No advertising, no outsourcing: Why Zara is coasting despite a languishing economy
Sunday, January 6, 2013/
Myer chief Bernie Brookes says times are as tough as he’s seen them – in June describing retail in Australia as a “tale of woe”. Going by the balance sheets of Australia’s brick and mortar retailers, it’s an understandable statement.
But one brick and mortar competitor to Myer and David Jones isn’t down about the conditions it has to operate in. Inditex, the Spanish company that owns fashion retailer, Zara, overshot the analysts’ expectations on Wednesday, posting a record profit of 432 million euros ($AUS545.79 million) between March and May. This is an increase of 31% compared to the same time last year, despite growth in recently bailed-out Spain stalling. Inditex’s profits were driven by profitable growth in new markets. Its success has little to do with online retailing.
Zara launched in Australia last year, shaking up the local fashion sector. ”They’re popular in Australia because Australia’s been regarded, well, as a third-word country when it comes to fashion,” says retailing expert Brian Walker, CEO of the Retail Doctor Group. “Zara, along with things like [fashion retailer] TopShop, is bringing a global influence to our shores.”

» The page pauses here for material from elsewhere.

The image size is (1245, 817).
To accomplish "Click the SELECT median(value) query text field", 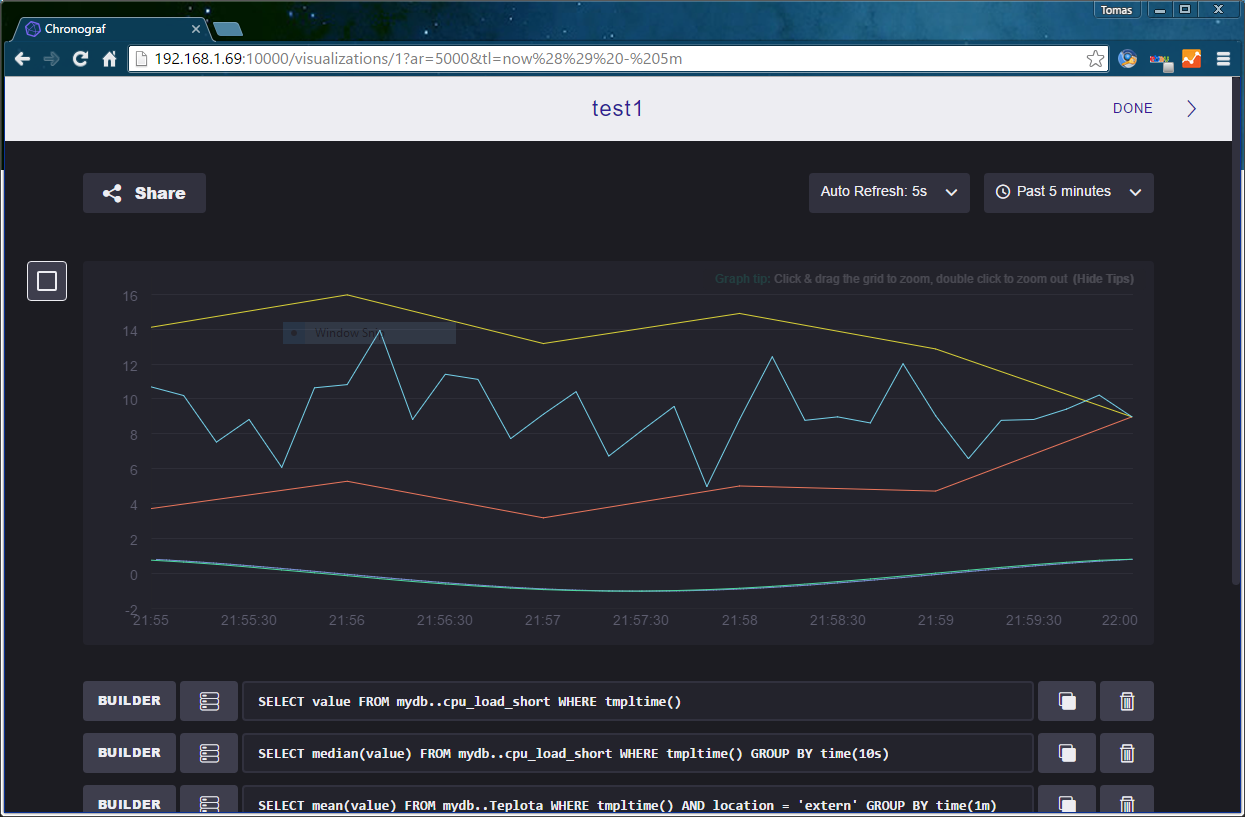I will pyautogui.click(x=637, y=753).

The fashion house has stores in Sydney and Melbourne. Worldwide it operates 5,618 stores in 85 countries, after more than a decade of extraordinary growth (there were only 1,000 stores in 2000). Zara is planning to take on China later this year.

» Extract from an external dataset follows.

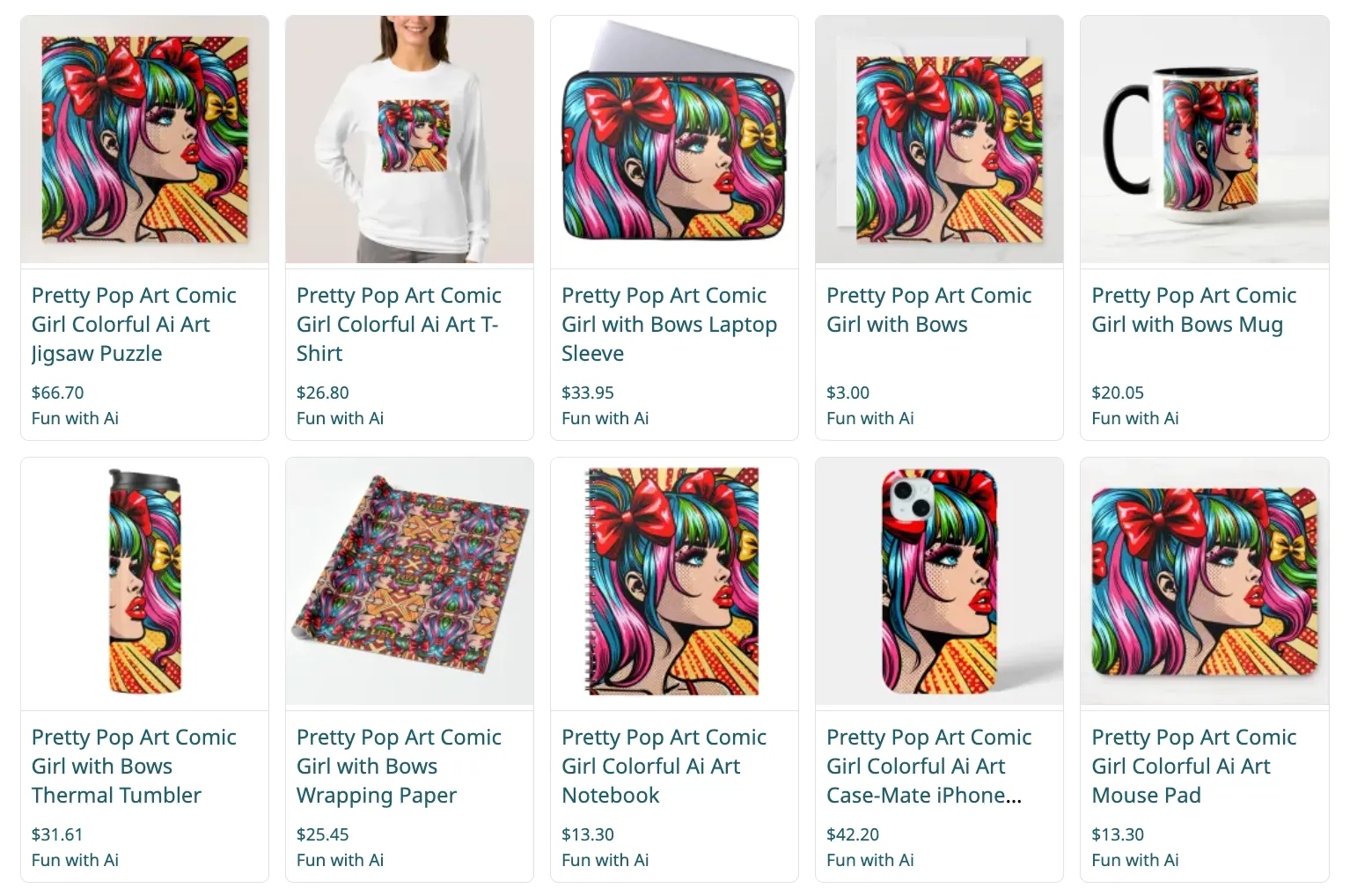Open the Colorful Ai Art Notebook title link
The image size is (1350, 896).
664,766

Inditex was founded in 1963 by the reclusive Amancio Ortega, the son of a railway worker who is now the fifth richest man in the world. Still a board member, he has $US35.5 billion in personal wealth.
Inditex owns a number of brands, but Zara is by far its largest. Since listing in 2001, the group has used expansion to boost its net profits from 91.7 million euros to 432 million euros, making it Spain’s largest company and the world’s biggest fashion house.

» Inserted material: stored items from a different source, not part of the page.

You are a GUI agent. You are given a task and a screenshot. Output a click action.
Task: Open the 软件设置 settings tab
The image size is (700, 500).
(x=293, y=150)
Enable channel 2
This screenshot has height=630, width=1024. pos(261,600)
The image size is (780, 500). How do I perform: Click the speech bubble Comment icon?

It prides itself on its fast-fashion business model, and has maintained its tight adherence to its strategy even as Zara pursues break-neck expansion. Whenever a Zara store opens, the hype leading up to it means it sells out its stock in minutes.
“Zara are the inventors of the concept of fast-fashion, and that has certain principles,” Melbourne Business School professor of marketing Mark Ritson says. “Product is ultimately the thing that carries the brand.”
Walker tells LeadingCompany Zara will design and start selling products based on the latest catwalk in just three or four weeks. Before Zara, Australian retailers were taking 12 to 16 weeks to do the same.
They can do this because Zara has no stock, explains Ritson. Store managers pick from a catalogue what they would like to stock in their stores, and it’s made and dispatched from Spain as quickly as possible. “This means they don’t have any seasons… They literally just react to demand.”
New items appear in Zara’s stores twice a week.
Inditex is able to achieve this through ownership and masterful control of their supply chain – from design to fabric, manufacture and distribution to store. The group rarely outsources manufacturing, and when it does, it uses cheap neighbouring European countries from which the output can be quickly driven back to headquarters. It cuts fabrics in-house at its La Coruña headquarters in northern Spain, and then sends them to local cooperatives for sewing. The cooperatives sew and package the items (adding price-tags and hangers), and send them back to be driven and flown to Zara stores all over the world.
Its designers, also based in La Coruña, are in daily contact with Zara’s store managers. And if that isn’t enough, they can also view the point-of-sale data that comes into HQ immediately from every Zara store, showing what’s selling, and even what customers try on but do not buy – by scanning the items as people exit the fitting room.